0. What is Game Theory? (Mathematics has provided insight into two types of games - situations which involve "conflict" or the making of decisions: i. combinatorial games include chess, checkers, Nim, Hex, etc. and ii. political and economic games including Prisoner's Dilemma and Chicken. We will deal primarily with the latter but will also deal with related "fairness" topics such as elections and voting, two-sided markets, bankruptcy, fair division, and apportionment. In particular we will discuss game theory aspects of the November, 2018 US elections (all 435 members of the House of Representatives were selected as well as about 1/3 of the Senate). In 2020 there will be a census of the US population which raises issues about new legislative district lines for 435 House of Representatives districts, and the gerrymandering of these districts. Often the issue is to understand what it means to be fair and/or behave in a rational fashion in a wide variety of contexts.)

1. Taxonomy of games (Number of players, zero-sum games, non-zero-sum games, cooperative and non-cooperative games. Utility: transferable and non-transferable utility. Values for games: equilibrium concepts, Shapley value.)

2. 2-person zero-sum games (Matrix games, pure strategies, using spinners to find optimal mixed strategies; fair games; connections with linear programming. Applications in economics and political science.)

3. 2-person non-zero sum games (Prisoner's Dilemma, Chicken, Nash equilibria, congestion games; Braess's Paradox, price of anarchy. Rationality - connections to behavioral and experimental economics.)

4. Two-sided markets (Gale/Shapley models) (Matchings. Stable marriage. Gale/Shapley models, deferred acceptance algorithm; male optimal - female optimal stable solutions; school choice and other applications, kidney exchange.)

5. Elections and voting (Plurality, run-off, Instant run-off elections, Borda count, Condorcet methods, approval voting. Arrow's Theorem.) Contrasting ranking systems with grading systems (Majority judgement).

6. Bankruptcy (Proportionality, Maimonides gain and loss, the concede and divide rule and the talmudic method.)

7. Apportionment (Hamilton's, Jefferson's, Webster's and Huntington-Hill's methods. House and population monotonicity. Balinski-Young Theorem.)

8. Combinatorial Games (Nim, graph games. Nim addition and hackenbush.)

Note: Game Theory is not a standard topic in the K-12 curriculum. This course will show how game theory topics can be infused into the usual curriculum (including Standards based curriculum) as ways of illustrating results in arithmetic, algebra, geometry, probability and statistics.

Text: (No one book covers what will be treated in this course. Class notes will be available.)

You may want to look at:

Gura, Ein-Ya and M. Maschler, Insights into Game Theory, Cambridge U. Press, New York, 2008.

which originated as a doctoral thesis in mathematics education in Israel.

Other books you might want to look at is:

Straffin, Philip D. Game theory and strategy.

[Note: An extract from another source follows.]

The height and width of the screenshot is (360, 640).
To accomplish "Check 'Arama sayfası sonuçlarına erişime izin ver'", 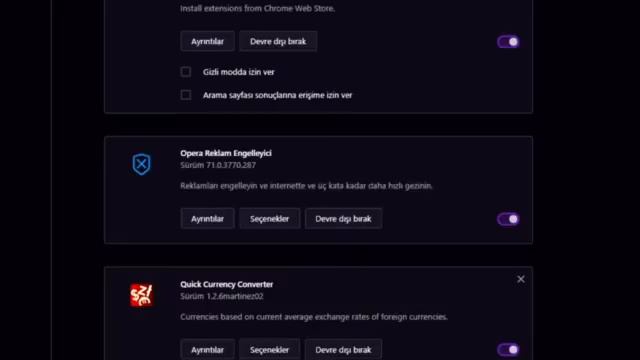I will coord(186,95).
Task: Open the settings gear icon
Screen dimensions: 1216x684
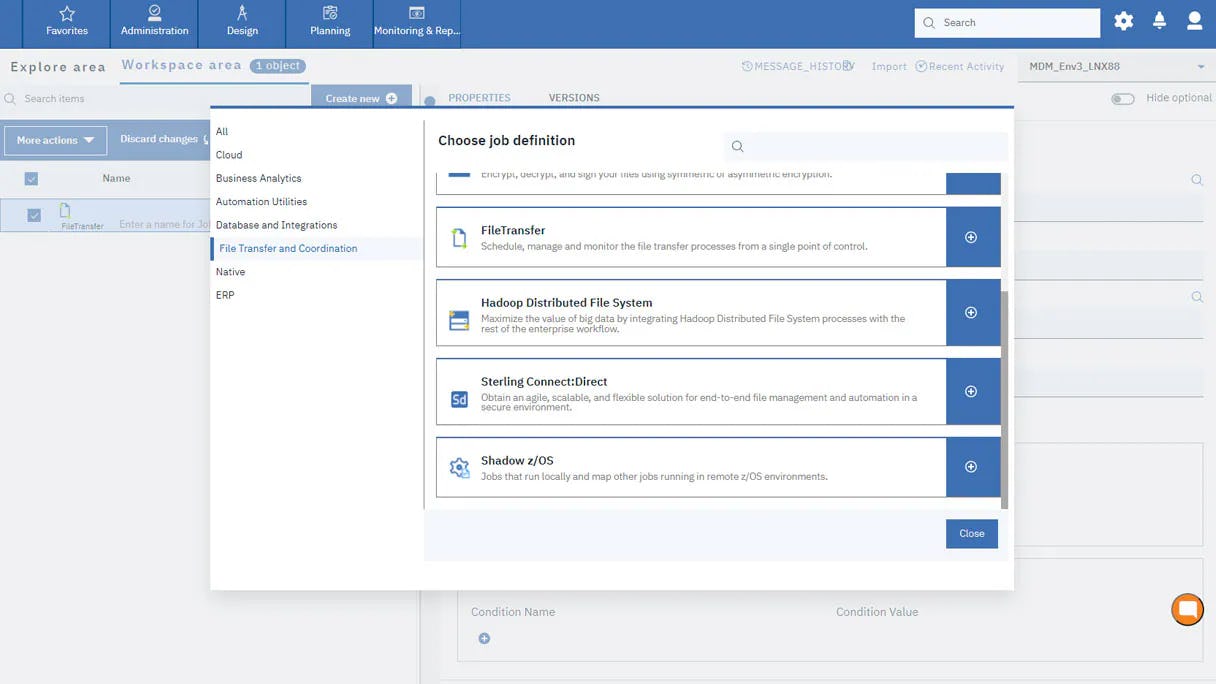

Vol. 36. MAA, 1993. (MAA has issued an updated version of this book.)

DeVos, Matt and D. Kent, Game Theory: A Playful Introduction, American Mathematical Society, Providence, 2016.

Assignments will be in the form of handouts and not from these books.

There will be problems sets to be handed in (several weeks after they are distributed in class), no midterm, but an in class final on the last scheduled day of class. Students taking the "doctoral" version of the course will also have to hand in a project towards the end of the semester. The project is optional for other students.

Readings and materials related to the course will be available at:

https://www.york.cuny.edu/~malk/gametheory/index.html

Most but not all items distributed in class will be available, usually as pdf files, on the web page above.

Please call to my attention any errors which you notice on the webpage above or on handouts.